* Task instructions
Reproduce the text of each entry below word for word, leaving out the pictures.

* Records for the task
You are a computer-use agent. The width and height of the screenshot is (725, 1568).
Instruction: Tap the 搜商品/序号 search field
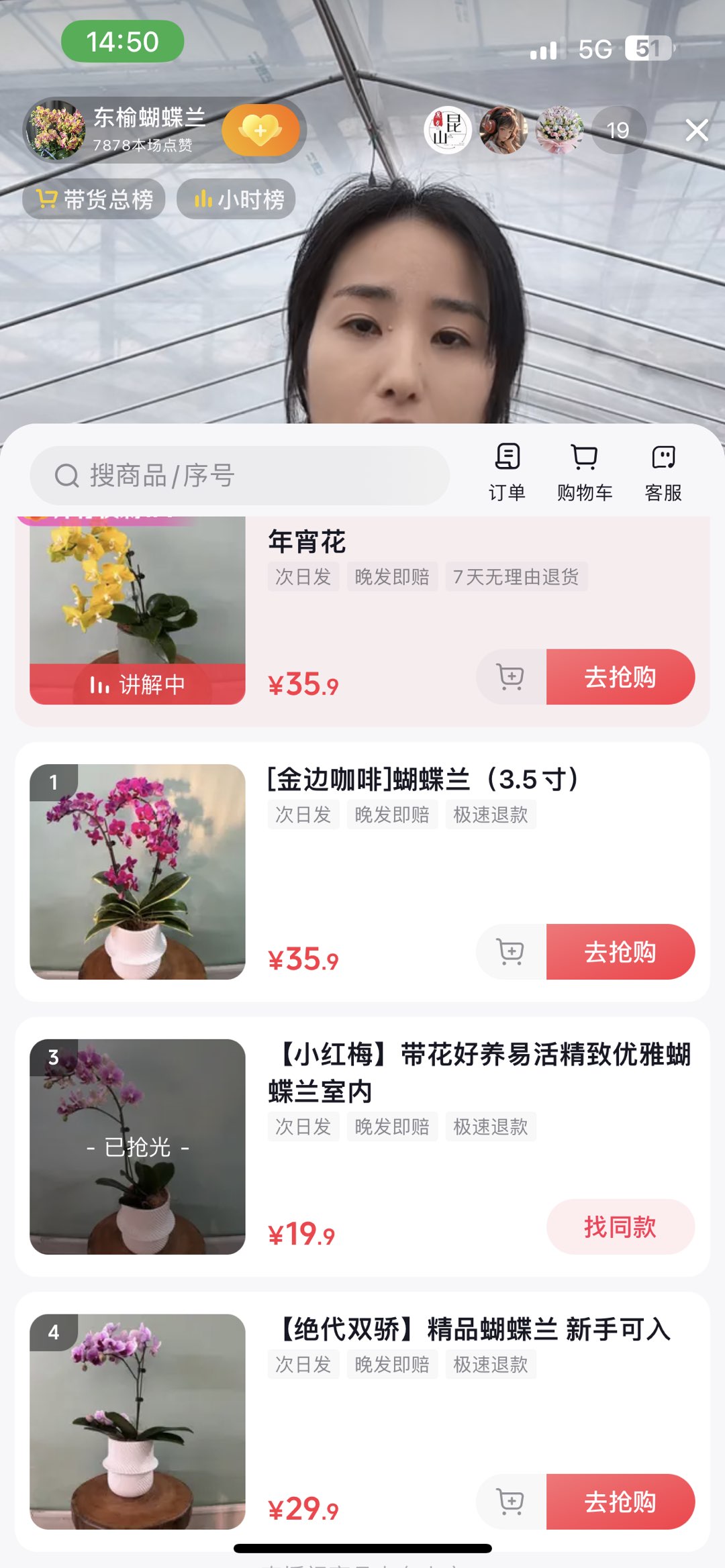click(240, 476)
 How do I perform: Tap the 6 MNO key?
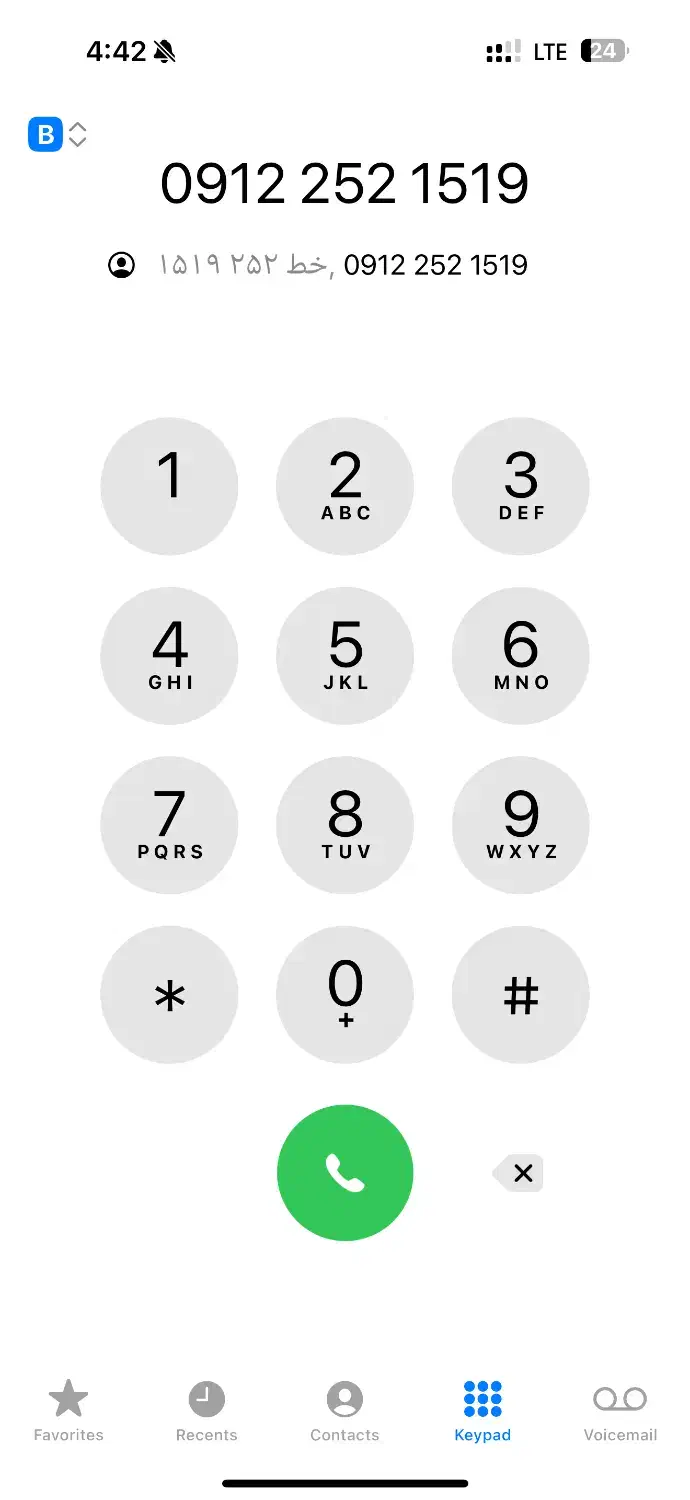click(x=521, y=656)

* Answer for this exercise
You are a computer-use agent. The width and height of the screenshot is (725, 1568).
Instruction: Tap the 搜商品/序号 search field
click(240, 476)
 How do I perform: Tap the 6 MNO key?
click(x=521, y=656)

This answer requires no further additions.